Ce jour-là, l’instinct maternel s’est mué en une colère incontrôlée. Brigitte Mouevo, mère d’un garçon de 12 ans, a été rouée de coups par trois villageoises qui la rendaient responsable d’avoir exposé leurs enfants aux dangers liés à l’or illégal au Gabon— un phénomène en pleine expansion malgré les campagnes officielles de lutte.
Mais ce drame dépasse la violence entre voisines : il souligne l’inaction des pouvoirs publics face à un orpaillage incontrôlé qui ronge les communautés rurales. Selon les autorités gabonaises, la production illicite de l’or excèderait plusieurs dizaines de fois les chiffres enregistrés officiellement. Cette distorsion révèle une perte économique colossale, mais aussi une détérioration inquiétante du tissu social et un climat d’insécurité persistante.
Enrôlement de mineurs, pollution des rivières, intimidation des habitants — les effets sont multiples mais trop souvent ignorés par les décideurs.
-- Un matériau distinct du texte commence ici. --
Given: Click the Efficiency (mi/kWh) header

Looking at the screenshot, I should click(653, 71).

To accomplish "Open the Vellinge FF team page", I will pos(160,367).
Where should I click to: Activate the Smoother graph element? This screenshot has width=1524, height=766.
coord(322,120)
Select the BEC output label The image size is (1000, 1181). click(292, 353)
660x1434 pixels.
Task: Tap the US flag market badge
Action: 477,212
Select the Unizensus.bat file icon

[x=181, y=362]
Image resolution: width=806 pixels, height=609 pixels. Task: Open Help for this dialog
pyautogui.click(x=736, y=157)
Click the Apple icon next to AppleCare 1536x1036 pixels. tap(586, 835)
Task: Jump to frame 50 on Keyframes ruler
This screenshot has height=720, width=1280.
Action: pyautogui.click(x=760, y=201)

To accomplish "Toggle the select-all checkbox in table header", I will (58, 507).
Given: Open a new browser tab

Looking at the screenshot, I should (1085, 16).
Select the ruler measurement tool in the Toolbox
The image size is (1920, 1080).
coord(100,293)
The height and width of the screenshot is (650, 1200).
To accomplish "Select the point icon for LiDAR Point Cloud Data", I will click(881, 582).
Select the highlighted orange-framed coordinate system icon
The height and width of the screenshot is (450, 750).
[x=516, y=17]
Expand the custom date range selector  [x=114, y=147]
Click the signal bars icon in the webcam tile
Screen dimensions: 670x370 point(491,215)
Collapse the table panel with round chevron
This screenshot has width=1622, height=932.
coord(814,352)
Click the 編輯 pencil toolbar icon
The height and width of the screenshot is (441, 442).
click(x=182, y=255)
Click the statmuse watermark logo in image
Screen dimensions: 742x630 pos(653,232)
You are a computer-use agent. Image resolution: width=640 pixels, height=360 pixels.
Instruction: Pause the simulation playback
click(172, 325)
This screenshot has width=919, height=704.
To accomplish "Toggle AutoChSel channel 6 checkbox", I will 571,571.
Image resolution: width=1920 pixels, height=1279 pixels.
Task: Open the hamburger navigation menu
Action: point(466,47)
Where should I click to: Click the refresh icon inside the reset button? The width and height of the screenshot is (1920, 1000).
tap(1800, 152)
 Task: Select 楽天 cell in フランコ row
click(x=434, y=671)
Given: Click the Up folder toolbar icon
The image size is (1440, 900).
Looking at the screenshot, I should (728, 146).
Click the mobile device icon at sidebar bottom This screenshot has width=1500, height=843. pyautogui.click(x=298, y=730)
Faute d’un cadre réglementaire appliqué, les populations se retrouvent livrées à elles-mêmes, obligées de se débattre pour préserver ce qu’elles peuvent.
Ce qui s’est produit à Massima n’est pas un cas isolé : c’est le reflet d’un système défaillant où les orpailleurs illégaux prospèrent pendant que les familles se désagrègent. Il devient essentiel pour le Gabon de faire face à ce fléau avec une stratégie articulant répression, sensibilisation et responsabilité collective. Car si l’or scintille dans les rivières, il creuse aussi des blessures profondes dans les cœurs et les villages.
Un encadrement rigoureux du secteur de l’or s’impose, afin que la réglementation cesse d’être théorique et devienne une protection tangible pour les communautés rurales.